(Records from a dataset)
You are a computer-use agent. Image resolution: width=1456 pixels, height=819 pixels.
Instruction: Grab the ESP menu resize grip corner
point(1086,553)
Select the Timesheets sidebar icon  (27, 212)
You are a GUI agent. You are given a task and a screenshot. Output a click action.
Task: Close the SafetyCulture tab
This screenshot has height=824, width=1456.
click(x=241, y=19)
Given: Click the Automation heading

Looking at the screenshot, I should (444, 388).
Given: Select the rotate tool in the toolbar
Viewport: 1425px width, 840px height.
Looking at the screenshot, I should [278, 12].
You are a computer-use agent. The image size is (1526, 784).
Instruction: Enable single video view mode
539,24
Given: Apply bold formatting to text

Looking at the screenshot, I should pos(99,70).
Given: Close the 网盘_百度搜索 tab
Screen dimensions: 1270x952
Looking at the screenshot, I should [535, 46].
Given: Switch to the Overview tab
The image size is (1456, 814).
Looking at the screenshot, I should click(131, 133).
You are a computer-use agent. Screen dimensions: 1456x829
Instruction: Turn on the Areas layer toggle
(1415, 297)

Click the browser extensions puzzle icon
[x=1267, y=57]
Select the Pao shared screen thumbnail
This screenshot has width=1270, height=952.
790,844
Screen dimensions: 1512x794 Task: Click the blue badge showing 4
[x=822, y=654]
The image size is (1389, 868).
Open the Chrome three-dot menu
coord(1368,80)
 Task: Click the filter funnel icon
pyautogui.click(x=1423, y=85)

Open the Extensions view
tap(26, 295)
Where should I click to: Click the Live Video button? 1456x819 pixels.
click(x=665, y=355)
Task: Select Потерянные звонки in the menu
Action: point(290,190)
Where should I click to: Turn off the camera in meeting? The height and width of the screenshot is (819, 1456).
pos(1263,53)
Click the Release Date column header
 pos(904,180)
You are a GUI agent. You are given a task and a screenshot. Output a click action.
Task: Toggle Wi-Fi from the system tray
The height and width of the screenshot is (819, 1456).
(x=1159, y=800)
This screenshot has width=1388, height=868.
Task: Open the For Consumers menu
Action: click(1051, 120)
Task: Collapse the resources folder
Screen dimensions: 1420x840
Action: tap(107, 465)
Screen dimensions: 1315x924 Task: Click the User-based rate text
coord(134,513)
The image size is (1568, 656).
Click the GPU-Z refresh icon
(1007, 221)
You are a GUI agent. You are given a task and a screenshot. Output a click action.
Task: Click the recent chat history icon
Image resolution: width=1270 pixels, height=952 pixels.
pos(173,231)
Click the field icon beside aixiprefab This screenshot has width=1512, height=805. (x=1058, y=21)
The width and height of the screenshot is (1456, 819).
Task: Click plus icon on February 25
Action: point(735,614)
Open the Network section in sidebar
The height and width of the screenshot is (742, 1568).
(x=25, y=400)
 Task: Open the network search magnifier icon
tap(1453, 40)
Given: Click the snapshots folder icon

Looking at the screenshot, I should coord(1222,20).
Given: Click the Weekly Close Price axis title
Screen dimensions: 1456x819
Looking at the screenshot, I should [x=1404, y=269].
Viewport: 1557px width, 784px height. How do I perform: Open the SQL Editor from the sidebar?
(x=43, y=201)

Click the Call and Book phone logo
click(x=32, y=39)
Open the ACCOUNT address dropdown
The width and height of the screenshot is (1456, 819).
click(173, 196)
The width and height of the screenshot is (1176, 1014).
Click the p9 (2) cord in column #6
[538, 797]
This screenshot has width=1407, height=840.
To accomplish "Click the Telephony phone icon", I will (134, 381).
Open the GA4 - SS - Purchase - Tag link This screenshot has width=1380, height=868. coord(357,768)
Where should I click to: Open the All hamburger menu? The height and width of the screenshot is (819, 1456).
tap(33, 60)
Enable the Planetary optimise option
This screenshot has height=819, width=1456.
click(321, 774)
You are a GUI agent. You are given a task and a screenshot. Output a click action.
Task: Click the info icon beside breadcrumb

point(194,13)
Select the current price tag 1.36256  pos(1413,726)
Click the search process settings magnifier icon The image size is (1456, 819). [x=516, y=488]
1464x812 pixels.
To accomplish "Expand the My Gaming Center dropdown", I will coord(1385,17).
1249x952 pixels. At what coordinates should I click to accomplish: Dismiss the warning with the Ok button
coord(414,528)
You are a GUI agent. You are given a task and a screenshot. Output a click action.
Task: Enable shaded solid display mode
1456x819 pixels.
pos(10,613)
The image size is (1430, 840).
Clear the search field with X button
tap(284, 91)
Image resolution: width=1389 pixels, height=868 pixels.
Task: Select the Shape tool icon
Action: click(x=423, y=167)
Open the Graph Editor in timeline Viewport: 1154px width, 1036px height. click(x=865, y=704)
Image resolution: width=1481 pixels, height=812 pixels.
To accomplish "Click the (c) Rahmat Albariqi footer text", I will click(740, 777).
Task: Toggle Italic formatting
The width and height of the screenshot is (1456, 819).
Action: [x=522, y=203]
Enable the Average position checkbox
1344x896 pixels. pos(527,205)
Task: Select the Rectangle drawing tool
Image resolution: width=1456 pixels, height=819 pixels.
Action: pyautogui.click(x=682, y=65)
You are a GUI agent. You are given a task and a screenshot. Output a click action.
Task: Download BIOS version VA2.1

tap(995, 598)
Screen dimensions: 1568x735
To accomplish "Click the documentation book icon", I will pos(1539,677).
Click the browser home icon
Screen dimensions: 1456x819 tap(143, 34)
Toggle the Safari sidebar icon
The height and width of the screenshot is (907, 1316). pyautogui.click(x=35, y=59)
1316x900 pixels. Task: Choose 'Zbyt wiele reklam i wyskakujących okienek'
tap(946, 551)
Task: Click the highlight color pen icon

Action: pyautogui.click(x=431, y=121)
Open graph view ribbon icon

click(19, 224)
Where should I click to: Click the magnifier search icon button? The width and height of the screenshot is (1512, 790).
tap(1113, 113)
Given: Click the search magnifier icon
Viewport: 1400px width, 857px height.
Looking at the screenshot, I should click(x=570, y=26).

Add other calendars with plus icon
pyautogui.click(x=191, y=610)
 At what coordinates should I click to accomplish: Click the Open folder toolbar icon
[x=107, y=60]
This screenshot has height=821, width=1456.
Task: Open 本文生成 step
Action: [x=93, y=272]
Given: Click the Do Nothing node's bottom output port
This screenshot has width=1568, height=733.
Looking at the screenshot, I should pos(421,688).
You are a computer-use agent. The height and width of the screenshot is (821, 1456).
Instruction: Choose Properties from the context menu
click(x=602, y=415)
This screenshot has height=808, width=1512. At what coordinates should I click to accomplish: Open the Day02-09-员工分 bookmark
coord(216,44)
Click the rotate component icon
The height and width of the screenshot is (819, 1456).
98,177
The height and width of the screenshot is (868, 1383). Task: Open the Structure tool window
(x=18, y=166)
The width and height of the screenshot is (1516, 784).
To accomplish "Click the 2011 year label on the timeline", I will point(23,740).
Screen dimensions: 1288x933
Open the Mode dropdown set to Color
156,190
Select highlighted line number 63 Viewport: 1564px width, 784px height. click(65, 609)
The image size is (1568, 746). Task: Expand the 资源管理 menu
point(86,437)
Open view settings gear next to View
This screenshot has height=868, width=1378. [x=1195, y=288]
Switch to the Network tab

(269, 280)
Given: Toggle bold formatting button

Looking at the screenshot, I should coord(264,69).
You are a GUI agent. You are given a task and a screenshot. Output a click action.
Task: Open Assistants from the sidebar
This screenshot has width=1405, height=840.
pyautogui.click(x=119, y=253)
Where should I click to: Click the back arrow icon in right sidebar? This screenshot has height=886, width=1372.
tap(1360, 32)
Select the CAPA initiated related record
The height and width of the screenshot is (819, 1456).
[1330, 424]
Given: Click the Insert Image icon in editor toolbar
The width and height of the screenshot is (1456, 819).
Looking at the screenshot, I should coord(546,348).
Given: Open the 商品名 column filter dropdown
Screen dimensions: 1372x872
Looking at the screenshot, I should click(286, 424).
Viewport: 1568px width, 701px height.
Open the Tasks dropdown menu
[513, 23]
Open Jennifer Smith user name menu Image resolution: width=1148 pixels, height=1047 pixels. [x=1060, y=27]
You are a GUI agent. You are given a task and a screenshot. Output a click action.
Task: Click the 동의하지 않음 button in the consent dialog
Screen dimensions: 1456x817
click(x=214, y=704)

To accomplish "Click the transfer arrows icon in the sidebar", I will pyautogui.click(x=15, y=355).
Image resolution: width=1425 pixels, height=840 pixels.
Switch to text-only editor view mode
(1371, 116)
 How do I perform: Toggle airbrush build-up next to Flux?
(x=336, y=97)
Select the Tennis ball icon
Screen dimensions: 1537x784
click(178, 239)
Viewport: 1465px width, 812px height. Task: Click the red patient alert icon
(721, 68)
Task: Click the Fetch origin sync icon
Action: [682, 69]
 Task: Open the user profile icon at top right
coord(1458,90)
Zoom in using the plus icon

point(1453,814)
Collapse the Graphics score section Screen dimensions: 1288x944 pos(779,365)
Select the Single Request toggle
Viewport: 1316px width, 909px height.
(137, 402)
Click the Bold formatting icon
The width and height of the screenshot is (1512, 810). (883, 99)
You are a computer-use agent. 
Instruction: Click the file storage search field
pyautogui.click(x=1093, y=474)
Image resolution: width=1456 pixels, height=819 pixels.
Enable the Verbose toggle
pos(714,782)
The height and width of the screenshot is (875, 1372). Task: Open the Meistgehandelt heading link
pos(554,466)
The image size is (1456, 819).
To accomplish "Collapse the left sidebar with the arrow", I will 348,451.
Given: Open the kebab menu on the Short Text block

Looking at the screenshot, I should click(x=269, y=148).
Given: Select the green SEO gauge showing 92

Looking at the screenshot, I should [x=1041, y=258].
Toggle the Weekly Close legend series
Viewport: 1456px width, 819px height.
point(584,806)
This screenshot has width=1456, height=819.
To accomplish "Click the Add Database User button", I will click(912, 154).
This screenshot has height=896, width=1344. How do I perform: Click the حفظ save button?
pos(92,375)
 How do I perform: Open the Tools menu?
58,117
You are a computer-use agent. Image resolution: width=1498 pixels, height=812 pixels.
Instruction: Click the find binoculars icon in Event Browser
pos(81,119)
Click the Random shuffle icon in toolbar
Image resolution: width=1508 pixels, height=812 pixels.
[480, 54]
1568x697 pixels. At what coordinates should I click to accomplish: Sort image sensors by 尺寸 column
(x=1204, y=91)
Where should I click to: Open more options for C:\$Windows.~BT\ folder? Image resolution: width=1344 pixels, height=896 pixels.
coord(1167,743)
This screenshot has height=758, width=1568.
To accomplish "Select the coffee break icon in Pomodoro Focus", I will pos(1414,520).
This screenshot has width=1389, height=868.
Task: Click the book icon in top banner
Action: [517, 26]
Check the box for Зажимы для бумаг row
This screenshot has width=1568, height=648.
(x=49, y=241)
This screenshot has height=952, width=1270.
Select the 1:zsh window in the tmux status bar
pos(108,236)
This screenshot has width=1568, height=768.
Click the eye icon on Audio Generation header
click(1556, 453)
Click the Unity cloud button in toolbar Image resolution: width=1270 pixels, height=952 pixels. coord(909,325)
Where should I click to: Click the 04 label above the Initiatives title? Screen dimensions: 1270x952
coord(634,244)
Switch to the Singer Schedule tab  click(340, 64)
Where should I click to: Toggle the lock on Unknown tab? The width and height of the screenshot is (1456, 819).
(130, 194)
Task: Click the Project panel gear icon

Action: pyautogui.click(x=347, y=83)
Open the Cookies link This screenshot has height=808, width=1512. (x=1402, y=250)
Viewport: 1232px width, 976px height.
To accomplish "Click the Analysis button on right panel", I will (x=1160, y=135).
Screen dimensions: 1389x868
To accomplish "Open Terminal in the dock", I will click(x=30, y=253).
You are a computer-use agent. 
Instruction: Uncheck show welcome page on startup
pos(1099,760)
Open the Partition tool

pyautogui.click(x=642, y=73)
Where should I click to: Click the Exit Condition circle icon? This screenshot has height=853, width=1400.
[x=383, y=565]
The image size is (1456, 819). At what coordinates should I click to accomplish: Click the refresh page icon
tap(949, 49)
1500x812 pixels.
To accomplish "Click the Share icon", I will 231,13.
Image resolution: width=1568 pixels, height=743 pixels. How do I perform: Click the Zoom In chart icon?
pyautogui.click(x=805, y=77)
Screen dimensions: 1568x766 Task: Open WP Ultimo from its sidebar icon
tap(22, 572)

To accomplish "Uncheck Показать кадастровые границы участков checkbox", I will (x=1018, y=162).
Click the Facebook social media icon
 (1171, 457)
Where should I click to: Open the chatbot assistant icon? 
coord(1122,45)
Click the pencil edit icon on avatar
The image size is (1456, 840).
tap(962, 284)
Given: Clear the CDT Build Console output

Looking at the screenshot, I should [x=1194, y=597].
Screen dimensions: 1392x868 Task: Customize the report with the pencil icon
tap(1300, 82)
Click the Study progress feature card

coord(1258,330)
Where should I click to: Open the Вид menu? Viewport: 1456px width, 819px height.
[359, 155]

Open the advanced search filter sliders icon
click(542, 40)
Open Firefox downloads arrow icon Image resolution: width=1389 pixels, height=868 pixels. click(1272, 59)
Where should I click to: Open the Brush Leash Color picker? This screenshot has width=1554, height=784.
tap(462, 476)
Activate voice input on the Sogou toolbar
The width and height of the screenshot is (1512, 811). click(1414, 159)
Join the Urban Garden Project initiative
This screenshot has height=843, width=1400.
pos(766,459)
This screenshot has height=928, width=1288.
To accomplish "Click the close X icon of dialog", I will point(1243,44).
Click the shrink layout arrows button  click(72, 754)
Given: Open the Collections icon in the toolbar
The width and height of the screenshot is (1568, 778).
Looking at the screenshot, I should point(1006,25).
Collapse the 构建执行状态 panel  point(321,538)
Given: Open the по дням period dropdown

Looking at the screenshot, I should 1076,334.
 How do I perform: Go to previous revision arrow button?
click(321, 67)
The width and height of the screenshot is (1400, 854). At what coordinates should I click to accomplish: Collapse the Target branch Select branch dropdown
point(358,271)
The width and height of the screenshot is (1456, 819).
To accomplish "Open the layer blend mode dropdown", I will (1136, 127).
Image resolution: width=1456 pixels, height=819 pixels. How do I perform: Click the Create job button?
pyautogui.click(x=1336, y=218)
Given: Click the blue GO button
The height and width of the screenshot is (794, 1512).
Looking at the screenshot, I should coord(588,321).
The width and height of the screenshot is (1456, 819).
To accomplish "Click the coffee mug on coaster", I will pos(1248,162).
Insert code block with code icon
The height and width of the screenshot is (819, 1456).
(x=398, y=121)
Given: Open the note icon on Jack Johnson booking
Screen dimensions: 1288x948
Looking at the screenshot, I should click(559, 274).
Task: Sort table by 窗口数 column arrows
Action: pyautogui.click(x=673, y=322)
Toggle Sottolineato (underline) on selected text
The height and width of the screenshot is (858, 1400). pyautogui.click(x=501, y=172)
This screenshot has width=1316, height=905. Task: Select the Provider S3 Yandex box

_AIM OF THE TASK_. Of the lines above, copy each one that contains the word "dialog".

_REPLY TO THE EXERCISE_.
Task: Click the 동의하지 않음 button in the consent dialog
To accomplish "Click the close X icon of dialog", I will point(1243,44).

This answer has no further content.